Updated on June 13, 2022

Comments

  • Meidan Alon
    Meidan Alon almost 2 years

    Is it possible to have transport security without authentication? I'm well aware of it's flaws but atm I can't install a certificate a the client side. It seems I can set WSHttpBinding.SecurityMode to Transport and the ClientCredentialType to HttpClientCredentialType.None, but when I try to call the service I get this exception:

    An error occurred while making the HTTP request to https://[MyService]. This could be due to the fact that the server certificate is not configured properly with HTTP.SYS in the HTTPS case. This could also be caused by a mismatch of the security binding between the client and the server.

    I don't think it's a mismatch of the security binding between the client and the server because I'm using a proxy generated by svcutil.

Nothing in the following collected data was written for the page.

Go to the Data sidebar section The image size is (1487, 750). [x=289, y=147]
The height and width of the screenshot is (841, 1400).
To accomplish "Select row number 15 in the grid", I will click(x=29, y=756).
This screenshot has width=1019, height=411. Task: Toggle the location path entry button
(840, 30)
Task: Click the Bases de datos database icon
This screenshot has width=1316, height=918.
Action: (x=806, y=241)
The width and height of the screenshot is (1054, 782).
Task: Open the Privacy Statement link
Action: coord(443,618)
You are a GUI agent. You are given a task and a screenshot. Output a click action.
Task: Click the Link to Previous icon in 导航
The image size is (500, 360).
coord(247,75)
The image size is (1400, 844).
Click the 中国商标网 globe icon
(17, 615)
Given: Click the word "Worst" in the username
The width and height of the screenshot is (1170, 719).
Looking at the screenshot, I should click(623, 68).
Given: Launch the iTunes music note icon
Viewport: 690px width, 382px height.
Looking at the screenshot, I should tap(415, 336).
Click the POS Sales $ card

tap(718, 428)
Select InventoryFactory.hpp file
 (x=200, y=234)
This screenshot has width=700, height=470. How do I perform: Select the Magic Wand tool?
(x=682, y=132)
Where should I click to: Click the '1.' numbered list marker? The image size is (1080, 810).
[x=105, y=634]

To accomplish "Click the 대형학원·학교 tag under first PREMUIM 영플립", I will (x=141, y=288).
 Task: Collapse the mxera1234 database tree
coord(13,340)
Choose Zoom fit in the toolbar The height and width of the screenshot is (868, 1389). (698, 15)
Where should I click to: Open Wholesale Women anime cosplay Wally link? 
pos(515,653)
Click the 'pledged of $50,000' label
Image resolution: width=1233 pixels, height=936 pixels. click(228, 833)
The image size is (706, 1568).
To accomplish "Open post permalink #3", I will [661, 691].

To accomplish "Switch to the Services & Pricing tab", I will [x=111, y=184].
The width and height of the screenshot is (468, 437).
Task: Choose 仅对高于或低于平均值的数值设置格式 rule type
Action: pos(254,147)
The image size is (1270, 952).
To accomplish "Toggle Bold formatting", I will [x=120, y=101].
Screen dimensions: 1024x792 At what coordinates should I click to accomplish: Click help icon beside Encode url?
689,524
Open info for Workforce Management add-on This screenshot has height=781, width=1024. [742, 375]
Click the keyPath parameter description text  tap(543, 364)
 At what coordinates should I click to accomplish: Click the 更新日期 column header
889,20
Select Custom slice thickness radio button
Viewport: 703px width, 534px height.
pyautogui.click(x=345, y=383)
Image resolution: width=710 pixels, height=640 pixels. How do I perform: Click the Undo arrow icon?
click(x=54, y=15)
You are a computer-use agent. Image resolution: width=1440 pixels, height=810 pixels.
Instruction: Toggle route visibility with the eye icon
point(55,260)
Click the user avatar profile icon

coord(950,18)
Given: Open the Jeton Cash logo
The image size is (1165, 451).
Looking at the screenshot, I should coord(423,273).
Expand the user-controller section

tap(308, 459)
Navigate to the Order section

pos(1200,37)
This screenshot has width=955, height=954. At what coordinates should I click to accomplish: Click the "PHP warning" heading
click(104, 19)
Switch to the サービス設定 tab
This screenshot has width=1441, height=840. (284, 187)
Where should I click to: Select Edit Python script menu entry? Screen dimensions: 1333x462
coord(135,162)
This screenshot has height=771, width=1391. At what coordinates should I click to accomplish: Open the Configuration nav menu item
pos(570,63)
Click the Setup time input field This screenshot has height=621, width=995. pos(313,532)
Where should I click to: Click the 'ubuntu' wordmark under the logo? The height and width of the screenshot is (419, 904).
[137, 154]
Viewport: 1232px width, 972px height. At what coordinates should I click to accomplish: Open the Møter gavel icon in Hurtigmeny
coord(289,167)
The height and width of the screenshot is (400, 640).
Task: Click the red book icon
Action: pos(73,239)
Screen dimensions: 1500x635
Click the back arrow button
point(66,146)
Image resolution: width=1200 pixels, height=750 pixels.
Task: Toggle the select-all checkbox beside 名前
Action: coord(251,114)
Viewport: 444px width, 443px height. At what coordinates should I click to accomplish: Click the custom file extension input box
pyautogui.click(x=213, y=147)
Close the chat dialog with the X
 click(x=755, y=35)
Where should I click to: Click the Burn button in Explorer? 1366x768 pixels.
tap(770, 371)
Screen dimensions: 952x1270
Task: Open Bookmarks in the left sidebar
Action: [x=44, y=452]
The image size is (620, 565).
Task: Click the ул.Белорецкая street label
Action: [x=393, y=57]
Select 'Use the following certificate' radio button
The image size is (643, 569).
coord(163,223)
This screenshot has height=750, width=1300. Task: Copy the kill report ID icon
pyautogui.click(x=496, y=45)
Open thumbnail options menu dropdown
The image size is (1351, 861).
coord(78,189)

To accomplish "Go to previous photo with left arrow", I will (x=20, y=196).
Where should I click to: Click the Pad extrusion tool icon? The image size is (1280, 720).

    Why's it looking for a server certificate if I've set the ClientCredentialType to None?

  • Meidan Alon
    Meidan Alon over 15 years
    how do I turn off the certificate revocation in the client's WCF configuration?
  • jezell
    jezell over 15 years
    Set the revocation mode to None.
  • Jeremy Wiebe
    Jeremy Wiebe almost 12 years
    The server certificate is used to identify the server to the client. If the common name on the certificate does not match the URL that the client is connecting to, the default action is to abort the connection.
  • David Hall
    David Hall almost 12 years
    @JeremyWiebe Cheers - I meant parties in the context of the WCF communication. I'll clear that up.